REPUBLIKA.CO.ID, Militer Amerika Serikat (AS) secara resmi telah menyerahkan wewenang atas penjara Bagram yang terkenal menyeramkan itu kepada pihak berwenang Afghanistan.
Kebijakan tersebut merupakan bagian dari persetujuan untuk menyerahkan kembali semua penjara ke bawah wewenang Afghanistan, menjelang penarikan pasukan NATO pada akhir 2014 mendatang.
Presiden Hamid Karzai menyambut gembira penyerahan itu, namun masih ada ketidak-sepakatan dengan pihak AS. Salah satunya adalah masih ada persoalan menyangkut nasib lebih dari 3,100 narapidana, termasuk laskar Taliban dan tersangka teror, yang ditahan di Bagram, yang kadang disebut sebagai Teluk Guantanamo Afghanistan.
Telah muncul sejumlah tudingan penyiksaan tahanan di penjara itu. Secara terbuka, AS menyatakan mempunyai kepercayaan penuh pada pasukan Afghan untuk mengoperasikan penjara itu.
Tapi sesaat sebelum penyerahan, AS mengatakan akan tetap menahan sekitar 50 narapidana paling berbahaya, kebanyakan gembong-gembong pemberontak yang senior.
Pakar mengenai Afghanistan, Bill Roggio, yang mengedit Long War Journal, mengatakan, Afghanistan mempunyai "rekor buruk" dalam hal menahan para narapidana paling berbahaya.

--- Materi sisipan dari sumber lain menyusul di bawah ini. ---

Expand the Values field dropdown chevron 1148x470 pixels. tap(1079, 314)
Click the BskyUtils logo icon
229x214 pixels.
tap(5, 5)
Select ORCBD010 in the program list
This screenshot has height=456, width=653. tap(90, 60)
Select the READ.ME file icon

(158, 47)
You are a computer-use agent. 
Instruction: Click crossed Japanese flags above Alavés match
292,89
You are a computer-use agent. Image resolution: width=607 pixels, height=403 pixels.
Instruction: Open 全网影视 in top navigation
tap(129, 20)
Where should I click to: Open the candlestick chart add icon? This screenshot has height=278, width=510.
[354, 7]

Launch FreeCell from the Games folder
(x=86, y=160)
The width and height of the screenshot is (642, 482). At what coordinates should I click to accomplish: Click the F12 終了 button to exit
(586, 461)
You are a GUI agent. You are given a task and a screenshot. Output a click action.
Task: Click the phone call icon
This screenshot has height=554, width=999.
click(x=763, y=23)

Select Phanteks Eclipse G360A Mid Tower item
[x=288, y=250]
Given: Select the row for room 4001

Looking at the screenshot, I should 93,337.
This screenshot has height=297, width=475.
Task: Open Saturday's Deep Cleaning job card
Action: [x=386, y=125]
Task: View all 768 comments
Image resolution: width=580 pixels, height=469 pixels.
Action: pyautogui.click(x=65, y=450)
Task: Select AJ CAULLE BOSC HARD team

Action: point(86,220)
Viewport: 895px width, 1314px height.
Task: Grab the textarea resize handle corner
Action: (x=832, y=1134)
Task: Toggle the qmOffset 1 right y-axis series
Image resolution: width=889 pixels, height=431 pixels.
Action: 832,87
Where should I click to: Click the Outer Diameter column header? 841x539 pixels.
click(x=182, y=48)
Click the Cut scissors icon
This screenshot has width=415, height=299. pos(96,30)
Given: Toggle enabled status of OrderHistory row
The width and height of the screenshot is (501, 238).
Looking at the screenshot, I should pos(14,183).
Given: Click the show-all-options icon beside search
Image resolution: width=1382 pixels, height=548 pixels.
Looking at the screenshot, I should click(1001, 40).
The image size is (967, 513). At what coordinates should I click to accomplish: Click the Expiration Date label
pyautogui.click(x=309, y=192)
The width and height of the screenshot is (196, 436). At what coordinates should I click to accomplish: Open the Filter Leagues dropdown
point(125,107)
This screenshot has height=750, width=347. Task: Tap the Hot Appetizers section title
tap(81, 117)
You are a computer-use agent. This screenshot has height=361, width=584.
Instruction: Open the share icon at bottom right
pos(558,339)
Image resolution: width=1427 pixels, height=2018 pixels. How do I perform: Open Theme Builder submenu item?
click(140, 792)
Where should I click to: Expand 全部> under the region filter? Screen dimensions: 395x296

"Mereka membebaskan tahanan Guantanamo meski berjanji akan tetap menahannya, jadi saya perkirakan para narapidana yang ditahan di Afghanistan selama operasi akan tetap ditahan untuk waktu yang lama," katanya.
"Pejabat-pejabat Afghan rawan suap atau intimidasi, dan di masa lalu mereka membebaskan banyak pemimpin senior Taliban."
Para pejabat Afghan memimpin upacaya penyerahan yang tidak banyak dihadiri oleh pejabat Amerika dan NATO. Komandan polisi militer Afghan, Safiullah Safi, mengatakan, 3,182 narapidana telah resmi diserahkan kepada polisi menyusul masa transisi enam bulan.
Sementara itu, seorang pembom bunuh diri telah menewaskan paling sedikit 21 orang di kota Kunduz. Nampaknya pelaku mengincar polisi yang sedang melakukan penjagaan keamanan pada sebuah demonstrasi politik.
Menurut laporan, bom itu meledak di dalam sebuah mobil di daerah pertokoan yang ramai. Sejumlah warga sipil diduga mengalami cedera berat. Bulan lalu paling sedikit 12 orang tewas dalam serentetan ledakan bom di kota itu.